U.S. Citizenship and Immigration Services (“USCIS”), a division of the Department of Homeland Security (“DHS”), has agreed to change its policies concerning employment authorization document (“EAD”) applications for the spouses of L, E and H-1B visa holders. The change comes as a result of settlement of the litigation entitled
Shergill et al. v. Mayorkas, Case No. 21-cv-1296-RSM, which involved a challenge to USCIS policy as to spouses of L-1 intracompany transfer visa holders (referred to as “L spouses”) and spouses of H-1B visa holders (referred to as “H-4 spouses”). Spouses of E visa holders (referred to as “E spouses”) were the subject of a separate litigation, but the decision to include them may make the E spouse litigation moot.

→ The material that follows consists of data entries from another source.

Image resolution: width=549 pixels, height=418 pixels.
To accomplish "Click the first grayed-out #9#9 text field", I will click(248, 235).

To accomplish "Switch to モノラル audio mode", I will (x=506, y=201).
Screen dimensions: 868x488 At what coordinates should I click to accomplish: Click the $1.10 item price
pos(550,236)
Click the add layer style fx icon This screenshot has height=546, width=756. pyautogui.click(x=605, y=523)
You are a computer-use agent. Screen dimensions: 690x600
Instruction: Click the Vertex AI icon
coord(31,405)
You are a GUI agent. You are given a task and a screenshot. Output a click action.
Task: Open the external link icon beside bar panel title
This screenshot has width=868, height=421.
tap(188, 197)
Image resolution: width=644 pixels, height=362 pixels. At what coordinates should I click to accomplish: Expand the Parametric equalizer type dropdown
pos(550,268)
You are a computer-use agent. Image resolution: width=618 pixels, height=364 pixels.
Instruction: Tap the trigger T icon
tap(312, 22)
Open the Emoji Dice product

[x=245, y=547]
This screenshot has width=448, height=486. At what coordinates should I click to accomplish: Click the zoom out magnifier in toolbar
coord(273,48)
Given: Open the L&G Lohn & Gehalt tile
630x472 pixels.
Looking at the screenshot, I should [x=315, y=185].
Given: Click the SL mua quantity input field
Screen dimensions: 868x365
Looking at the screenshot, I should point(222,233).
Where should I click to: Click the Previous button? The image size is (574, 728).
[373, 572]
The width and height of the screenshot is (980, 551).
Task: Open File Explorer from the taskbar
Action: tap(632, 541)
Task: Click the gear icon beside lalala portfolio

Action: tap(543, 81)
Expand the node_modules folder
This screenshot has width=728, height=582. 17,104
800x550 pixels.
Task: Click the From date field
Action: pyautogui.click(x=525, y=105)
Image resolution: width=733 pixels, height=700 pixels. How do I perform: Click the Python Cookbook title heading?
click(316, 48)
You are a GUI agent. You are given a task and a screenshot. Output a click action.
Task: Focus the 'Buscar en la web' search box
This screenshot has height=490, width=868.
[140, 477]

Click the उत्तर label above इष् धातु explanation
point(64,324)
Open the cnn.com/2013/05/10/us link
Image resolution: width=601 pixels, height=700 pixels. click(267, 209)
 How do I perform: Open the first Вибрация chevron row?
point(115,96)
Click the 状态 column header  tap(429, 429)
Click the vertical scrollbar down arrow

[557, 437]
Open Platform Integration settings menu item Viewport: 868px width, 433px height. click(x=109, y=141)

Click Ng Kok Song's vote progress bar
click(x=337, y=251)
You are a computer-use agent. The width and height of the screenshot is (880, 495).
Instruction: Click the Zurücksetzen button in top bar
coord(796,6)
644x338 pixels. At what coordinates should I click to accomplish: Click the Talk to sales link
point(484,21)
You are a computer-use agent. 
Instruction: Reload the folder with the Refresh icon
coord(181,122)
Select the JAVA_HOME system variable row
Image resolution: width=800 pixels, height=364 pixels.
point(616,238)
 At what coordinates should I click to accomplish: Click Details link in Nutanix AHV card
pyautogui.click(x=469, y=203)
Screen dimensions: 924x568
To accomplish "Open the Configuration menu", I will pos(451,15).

Automatic Extension of EADs for E, L and H-4 Spouses
DHS regulations generally provide for
automatic extension of EADs and employment authorization for EAD renewal applicants if their EAD renewal application is timely filed and based on the same employment authorization category as shown on the face of the expiring EAD. Yet, until the November 12, E, L and H-4 spouses were not included on the list of visa categories eligible for an automatic extension. USCIS claims that this was intentional, as the agency believed in 2016 that these categories required adjudication of the underlying application before their EAD renewal could be adjudicated. The concern was that EADs could be extended beyond the validity of the underlying visa. However, by conditioning the expansion to E, L and H-4 EAD renewals under the new policy on proof that the underlying status has already been extended, these concerns are now moot according to USCIS. th policy change
In recent years, EAD renewal applications have been approaching crisis-level processing times, causing gaps in employment authorization for even the most proactive of spouse workers. Without proof of employment authorization, employers have been forced to terminate the spouse employees or place them on unpaid leave to avoid violating the law against hiring or continuing to employ unauthorized workers. In addition to hurting the employers of the spouses, the principal visa holder was also suffering from the unpredictability of secondary income. USCIS noted in the new policy that the purpose of the auto-extension provision was intended to “help prevent gaps in employment authorization” and “provide additional stability and certainty to employment-authorized individuals and their U.S. employers,” so its expansion under the new policy will better meet those lofty goals.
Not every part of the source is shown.